A Notice

16 0 0
                                    

Hey

I easily get attached to certain types of people. And easily get hurt once they leave or plainly ignore me. So when I get attached to you, please don't forget me. Don't forget to make me feel important in your life. Don't forget to reassure me that you are always there for me. Don't forget to occasionally ask me if I am feeling alright or not. Even a text or a chat on random occasions would do. It would make me feel that though there is a good distance between us all, once or twice in a year, you were thinking of me. Of the times we all spent together, good and bad. Of the laughters and tears we've shared on certain instances. Of the days when we were just chillin' and having a good time. Of our friendship.

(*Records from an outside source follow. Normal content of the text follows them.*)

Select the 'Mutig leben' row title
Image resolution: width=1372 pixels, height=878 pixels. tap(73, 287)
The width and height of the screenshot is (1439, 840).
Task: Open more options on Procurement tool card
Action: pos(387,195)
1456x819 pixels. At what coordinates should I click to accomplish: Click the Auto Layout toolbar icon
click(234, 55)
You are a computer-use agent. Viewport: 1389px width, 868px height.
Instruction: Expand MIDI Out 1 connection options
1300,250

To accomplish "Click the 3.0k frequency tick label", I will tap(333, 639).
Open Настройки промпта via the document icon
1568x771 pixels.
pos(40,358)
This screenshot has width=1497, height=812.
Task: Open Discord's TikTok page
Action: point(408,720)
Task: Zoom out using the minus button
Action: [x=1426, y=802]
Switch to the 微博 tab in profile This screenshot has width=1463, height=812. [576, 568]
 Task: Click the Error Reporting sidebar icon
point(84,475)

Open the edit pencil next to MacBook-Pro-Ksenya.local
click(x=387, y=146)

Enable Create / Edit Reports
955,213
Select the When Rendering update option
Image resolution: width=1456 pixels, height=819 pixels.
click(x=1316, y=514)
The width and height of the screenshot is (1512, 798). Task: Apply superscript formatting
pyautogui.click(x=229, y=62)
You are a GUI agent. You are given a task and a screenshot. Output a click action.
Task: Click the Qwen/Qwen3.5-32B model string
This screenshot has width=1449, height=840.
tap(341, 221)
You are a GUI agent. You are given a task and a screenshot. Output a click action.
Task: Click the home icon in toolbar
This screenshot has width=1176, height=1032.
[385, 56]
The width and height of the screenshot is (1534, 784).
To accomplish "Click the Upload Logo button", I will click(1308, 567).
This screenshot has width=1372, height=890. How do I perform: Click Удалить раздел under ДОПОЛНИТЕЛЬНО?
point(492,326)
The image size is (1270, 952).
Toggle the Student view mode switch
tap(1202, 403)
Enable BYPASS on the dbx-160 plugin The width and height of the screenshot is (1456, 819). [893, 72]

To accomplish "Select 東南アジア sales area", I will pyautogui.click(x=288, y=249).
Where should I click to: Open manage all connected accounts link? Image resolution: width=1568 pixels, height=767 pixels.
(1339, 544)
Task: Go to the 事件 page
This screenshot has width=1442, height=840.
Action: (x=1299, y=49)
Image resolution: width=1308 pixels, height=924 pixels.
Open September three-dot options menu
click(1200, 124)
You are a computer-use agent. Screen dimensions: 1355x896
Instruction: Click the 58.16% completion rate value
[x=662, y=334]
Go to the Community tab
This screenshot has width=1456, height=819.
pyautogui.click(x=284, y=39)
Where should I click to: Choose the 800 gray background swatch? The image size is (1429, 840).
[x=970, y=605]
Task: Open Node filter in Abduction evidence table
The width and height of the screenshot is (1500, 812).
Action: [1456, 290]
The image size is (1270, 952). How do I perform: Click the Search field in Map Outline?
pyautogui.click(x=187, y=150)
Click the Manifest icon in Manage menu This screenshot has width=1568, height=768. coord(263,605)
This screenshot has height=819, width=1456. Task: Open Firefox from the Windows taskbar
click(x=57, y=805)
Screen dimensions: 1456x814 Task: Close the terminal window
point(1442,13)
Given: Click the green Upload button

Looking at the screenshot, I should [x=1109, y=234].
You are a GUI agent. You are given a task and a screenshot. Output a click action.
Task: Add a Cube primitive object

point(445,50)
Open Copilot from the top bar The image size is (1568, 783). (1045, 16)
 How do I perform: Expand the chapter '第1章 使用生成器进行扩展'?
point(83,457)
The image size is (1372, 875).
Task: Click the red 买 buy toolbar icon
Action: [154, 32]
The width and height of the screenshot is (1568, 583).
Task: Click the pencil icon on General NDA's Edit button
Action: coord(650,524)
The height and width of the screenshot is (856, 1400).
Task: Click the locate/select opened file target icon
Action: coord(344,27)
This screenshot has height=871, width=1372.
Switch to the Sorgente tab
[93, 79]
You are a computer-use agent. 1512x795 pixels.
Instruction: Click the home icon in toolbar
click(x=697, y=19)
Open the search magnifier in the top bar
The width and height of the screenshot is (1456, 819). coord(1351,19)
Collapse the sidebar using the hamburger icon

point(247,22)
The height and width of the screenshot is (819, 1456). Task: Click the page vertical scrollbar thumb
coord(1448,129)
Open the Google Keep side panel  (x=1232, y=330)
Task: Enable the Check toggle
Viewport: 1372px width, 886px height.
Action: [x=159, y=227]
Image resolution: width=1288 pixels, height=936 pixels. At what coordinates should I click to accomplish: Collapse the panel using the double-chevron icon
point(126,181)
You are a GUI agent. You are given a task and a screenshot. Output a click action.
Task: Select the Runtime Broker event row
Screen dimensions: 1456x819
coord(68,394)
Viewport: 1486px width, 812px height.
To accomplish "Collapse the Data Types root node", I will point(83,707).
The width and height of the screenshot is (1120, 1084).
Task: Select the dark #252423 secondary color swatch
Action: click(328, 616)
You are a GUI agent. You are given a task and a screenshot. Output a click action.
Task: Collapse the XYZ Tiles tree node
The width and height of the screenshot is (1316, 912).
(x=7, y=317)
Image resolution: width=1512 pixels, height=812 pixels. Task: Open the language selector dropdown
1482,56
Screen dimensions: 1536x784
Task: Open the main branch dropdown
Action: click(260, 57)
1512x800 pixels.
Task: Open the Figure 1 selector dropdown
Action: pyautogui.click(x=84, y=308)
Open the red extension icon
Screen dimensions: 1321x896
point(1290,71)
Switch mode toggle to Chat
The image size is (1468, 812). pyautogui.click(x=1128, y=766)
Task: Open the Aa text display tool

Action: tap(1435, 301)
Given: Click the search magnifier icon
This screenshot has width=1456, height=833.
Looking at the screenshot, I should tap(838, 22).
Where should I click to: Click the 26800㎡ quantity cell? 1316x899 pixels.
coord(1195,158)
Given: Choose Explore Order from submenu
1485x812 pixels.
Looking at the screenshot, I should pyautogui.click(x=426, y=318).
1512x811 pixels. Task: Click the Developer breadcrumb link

It's always me who would make the effort on catching up with you guys. I know I shouldn't complain about it. I even make reasons for all of you; "Maybe they are just busy", "Maybe they just don't want to talk right now", "Maybe I'm just overthinking things", "Don't think too much, they love you even-though they tend to forget about you", "Just keep on doing unto others what you want others to do unto you." But doing this is also tiring. It makes me think, "How come strangers, not so super close friends, or a friend I haven't seen in years, can randomly ask me 'how are you?'; but those whom I consider my best-friends, my sisters, my family, can't ask me the same question?" Am I the only one attached? Am I the only one who is missing them? Am I the only one who constantly thinks of their welfare? Yeah. It is really tiring. Yet no matter how much they hurt me without intentionally doing it, I still love them. I'd still care for them. I'd still think about them. Even-though they can't do the same for me. This is just who I am. Once I consider you as my friend, a year, a decade, or a century may go on, but our friendship will stay in my heart forever.